Why? Can you explain it to me?
I'm a Rust developer. I use my work station every day for 8 hours to write code. I also use `cargo doc` (the tool for which "I always have the exe") every day to look up API docs, and in total this saves me a ton of time every month (probably multiple hours at least, if I'm working with unfamiliar libraries), and I save even more time because I don't have to maintain separate header files (because Rust doesn't have them).
Can you explain the superior flexibility and utility of "merely opening a text file" over this approach, and how that would make me (and my colleagues at work) more productive and save me time?
I'm not being sarcastic here; genuinely, please convince me that I'm wrong. I've been a C developer for over 20 years and I did it the "opening a text file" way and never want to go back, but maybe you're seeing something here that I never saw myself, in which case please enlighten me.
I don’t understand how you don’t understand that that’s always an option. Rust source files are written in plaintext too.

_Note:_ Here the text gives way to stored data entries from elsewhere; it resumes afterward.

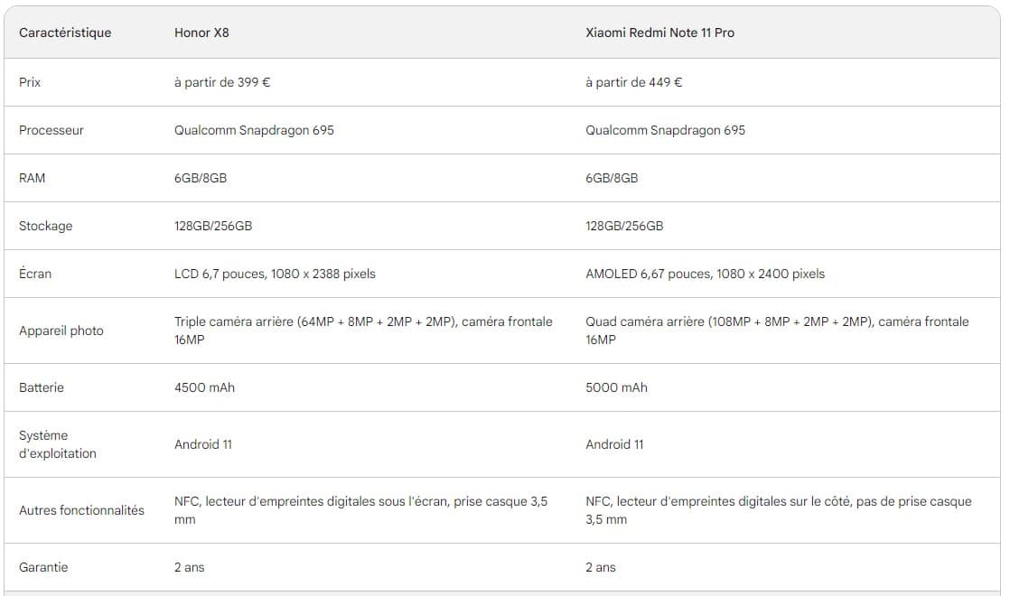Click the Xiaomi Redmi Note 11 Pro header

click(659, 33)
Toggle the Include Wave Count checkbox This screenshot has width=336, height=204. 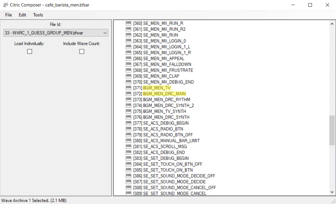82,52
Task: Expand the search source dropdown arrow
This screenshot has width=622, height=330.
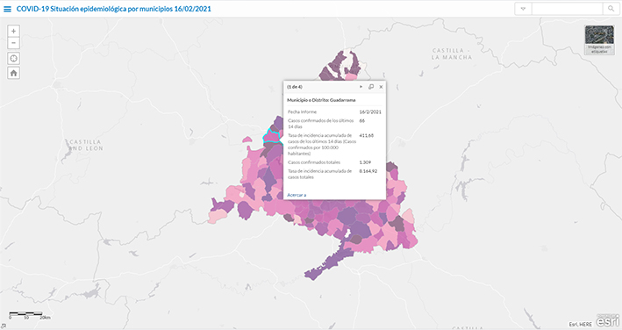Action: (x=523, y=9)
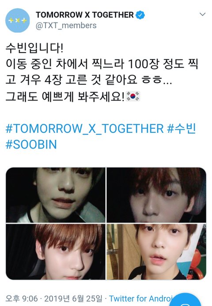Tap the line 그래도 예쁘게 봐주세요!
The height and width of the screenshot is (306, 212).
pyautogui.click(x=65, y=96)
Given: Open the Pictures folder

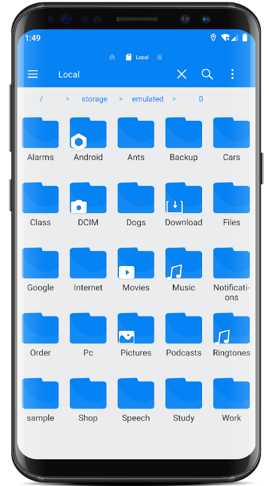Looking at the screenshot, I should click(x=136, y=335).
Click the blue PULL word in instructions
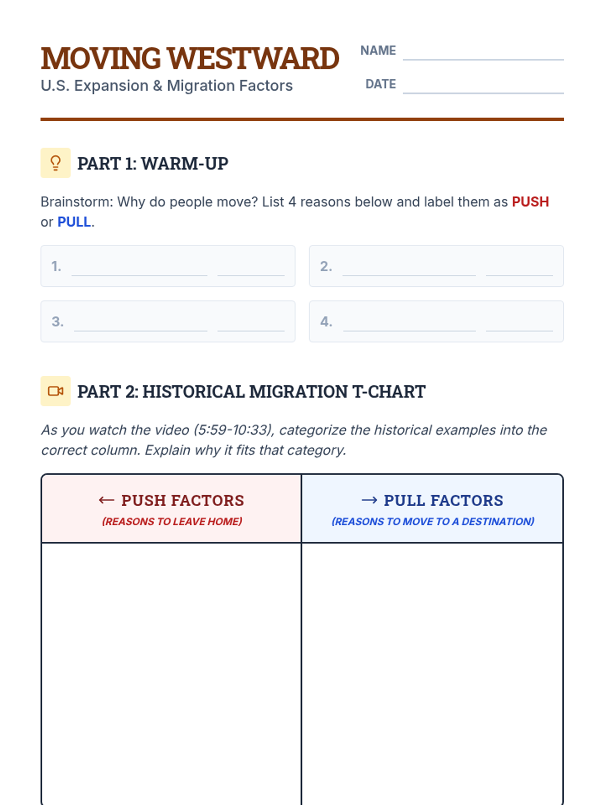 pyautogui.click(x=74, y=222)

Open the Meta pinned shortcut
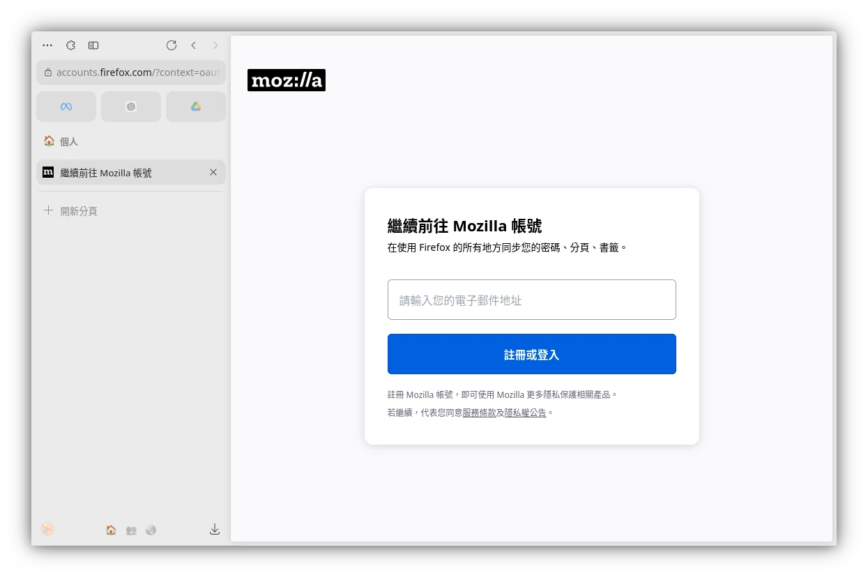pyautogui.click(x=66, y=107)

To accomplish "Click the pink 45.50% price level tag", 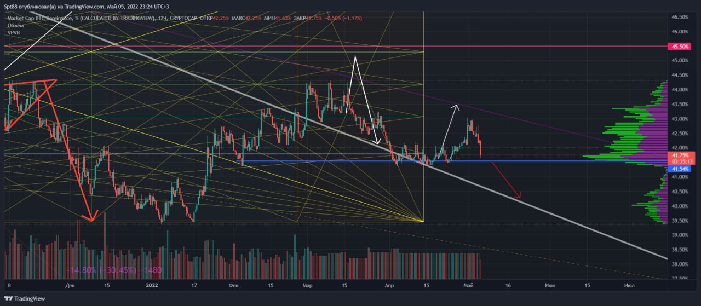I will [x=680, y=47].
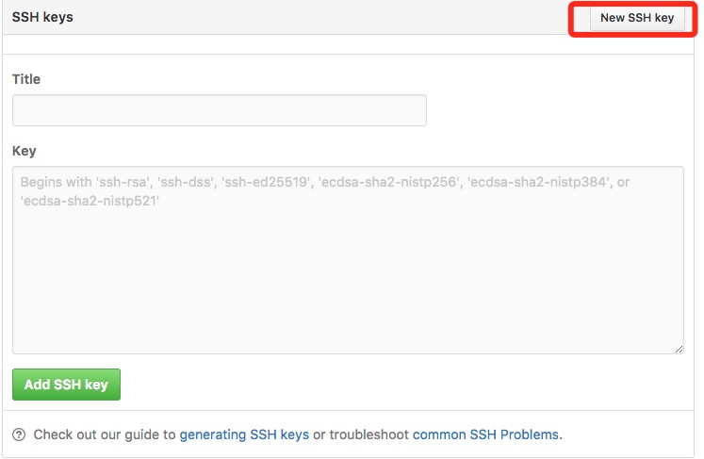Click the Key field label
Viewport: 704px width, 459px height.
tap(24, 151)
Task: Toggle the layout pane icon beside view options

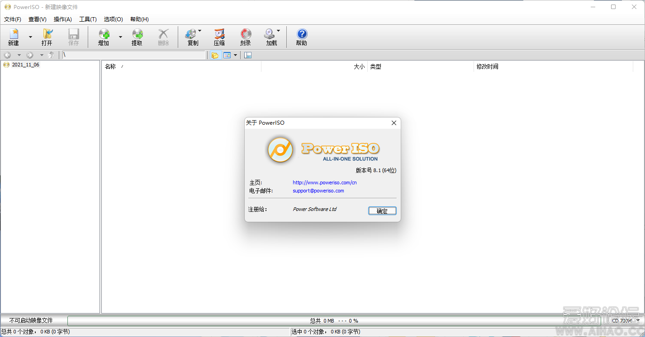Action: (x=248, y=55)

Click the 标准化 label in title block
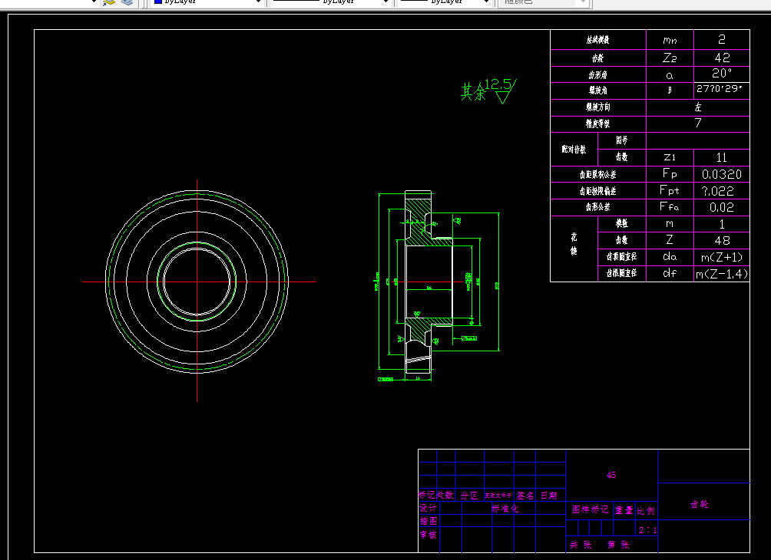505,509
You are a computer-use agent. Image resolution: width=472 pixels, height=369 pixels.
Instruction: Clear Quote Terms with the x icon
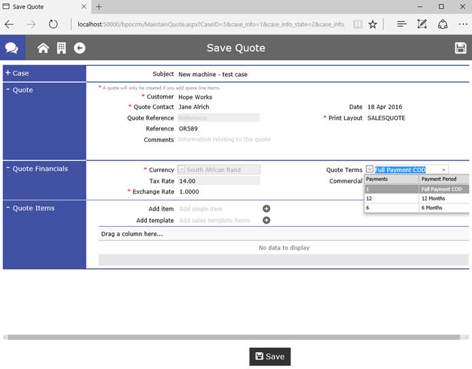(443, 170)
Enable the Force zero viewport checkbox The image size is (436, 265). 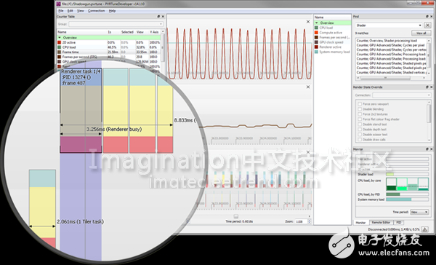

There are a few people in this thread, including you, who claim that they vastly prefer the output of documentation to be plain text in a single file rather than linked HTML files OR reading the source in multiple plaintext files.
That’s a preference, so y’all can’t be wrong. But consider that if this preference was even slightly popular, cargo doc would probably get a —-text option that output everything in a single text file. The fact that it doesn’t have it tells me that this preference is very niche.
Yes, it works with GitHub, GitLab, Bitbucket, and everything else. It's built into the compiler toolchain.
It works with every syntax that you can compile, because it uses the compiler itself to extract the documentation.
Yes, it works on Windows too. Rust supports Windows as a first-class platform. It works with dependencies too (the docs even link across packages). The fragmentation of C tooling and unreliability/complexity of integrating with C builds is not a universal problem.
Rust's built-in documentation generator creates HTML, so anything with a browser can show it. It also has JSON format for 3rd party tooling.
The same language syntax for the documentation is understood by Rust's LSP server, so vim, emacs, and other editors with LSP plugins can show the documentation inline too.
I've been using this for years, and it works great. I don't miss maintaining C headers at all. I write function definitions once, document them in the same place where the code is, and get high fidelity always up-to-date API docs automatically.
The "what if you don't have the software" argument doesn't hold water for me. What if you don't have git? What if you don't have a text editor? What if you don't have a filesystem?
Most programming language communities are okay with expecting a certain amount of (modern) tooling, and C can't rely on legacy to remain relevant forever...
Sounds like COM/DCOM from ~1995. Every API had a public interface including a description. You could open the DCOM Inspector, browse all the APIs, and see the type signature of every function and its docs.
headers perform the same job for all code, not just code that's in some library.
Frankly your description of what you just called easy sounds terrible and pointlessly extra, indirection that doesn't pay for itself in the form of some overwhelming huge win somewhere else. It's easy only if the alternative was getting it by fax or something.
Having to make an entire separate file to mark something as public rather than just having a keyword in the language sounds to me "terrible and pointlessly extra". It's not like you can't just put all your public stuff in it's own file in Rust rather than putting private stuff in it as well; empirically though, people don't do this because it's just not worth the effort.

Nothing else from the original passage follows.